Text and element pointing items

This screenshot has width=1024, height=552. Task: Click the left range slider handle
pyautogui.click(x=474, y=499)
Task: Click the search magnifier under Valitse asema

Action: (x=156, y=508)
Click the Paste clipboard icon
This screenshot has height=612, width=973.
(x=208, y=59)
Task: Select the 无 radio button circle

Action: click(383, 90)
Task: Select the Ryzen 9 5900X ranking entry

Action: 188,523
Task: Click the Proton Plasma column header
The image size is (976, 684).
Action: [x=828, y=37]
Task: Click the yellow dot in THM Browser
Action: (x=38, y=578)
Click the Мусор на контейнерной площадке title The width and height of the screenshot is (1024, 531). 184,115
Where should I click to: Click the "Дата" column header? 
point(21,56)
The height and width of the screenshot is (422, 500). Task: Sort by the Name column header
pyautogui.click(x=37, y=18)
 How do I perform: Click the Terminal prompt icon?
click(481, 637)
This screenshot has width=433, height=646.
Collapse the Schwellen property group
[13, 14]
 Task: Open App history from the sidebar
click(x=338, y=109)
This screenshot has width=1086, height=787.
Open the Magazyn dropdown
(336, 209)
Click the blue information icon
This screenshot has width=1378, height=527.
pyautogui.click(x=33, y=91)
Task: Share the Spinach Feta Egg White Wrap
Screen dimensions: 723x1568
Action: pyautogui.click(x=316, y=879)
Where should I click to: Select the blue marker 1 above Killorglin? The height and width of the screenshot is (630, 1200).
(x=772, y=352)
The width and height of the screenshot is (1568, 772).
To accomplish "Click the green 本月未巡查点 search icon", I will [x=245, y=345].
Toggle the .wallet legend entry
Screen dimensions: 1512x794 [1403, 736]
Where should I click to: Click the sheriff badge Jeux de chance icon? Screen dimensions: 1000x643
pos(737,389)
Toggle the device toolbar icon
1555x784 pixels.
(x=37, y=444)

- WHAT YOU HAVE TO DO:
Transcribe every line of the items above verbatim.

- RESPONSE:
This screenshot has width=1024, height=552. Task: Click the left range slider handle
pyautogui.click(x=474, y=499)
Task: Click the search magnifier under Valitse asema

Action: (x=156, y=508)
Click the Paste clipboard icon
This screenshot has height=612, width=973.
(x=208, y=59)
Task: Select the 无 radio button circle

Action: click(383, 90)
Task: Select the Ryzen 9 5900X ranking entry

Action: 188,523
Task: Click the Proton Plasma column header
The image size is (976, 684).
Action: [x=828, y=37]
Task: Click the yellow dot in THM Browser
Action: (x=38, y=578)
Click the Мусор на контейнерной площадке title The width and height of the screenshot is (1024, 531). 184,115
Where should I click to: Click the "Дата" column header? 
point(21,56)
The height and width of the screenshot is (422, 500). Task: Sort by the Name column header
pyautogui.click(x=37, y=18)
 How do I perform: Click the Terminal prompt icon?
click(481, 637)
This screenshot has width=433, height=646.
Collapse the Schwellen property group
[13, 14]
 Task: Open App history from the sidebar
click(x=338, y=109)
This screenshot has width=1086, height=787.
Open the Magazyn dropdown
(336, 209)
Click the blue information icon
This screenshot has width=1378, height=527.
pyautogui.click(x=33, y=91)
Task: Share the Spinach Feta Egg White Wrap
Screen dimensions: 723x1568
Action: pyautogui.click(x=316, y=879)
Where should I click to: Select the blue marker 1 above Killorglin? The height and width of the screenshot is (630, 1200).
(x=772, y=352)
The width and height of the screenshot is (1568, 772).
To accomplish "Click the green 本月未巡查点 search icon", I will [x=245, y=345].
Toggle the .wallet legend entry
Screen dimensions: 1512x794 [1403, 736]
Where should I click to: Click the sheriff badge Jeux de chance icon? Screen dimensions: 1000x643
pos(737,389)
Toggle the device toolbar icon
1555x784 pixels.
(x=37, y=444)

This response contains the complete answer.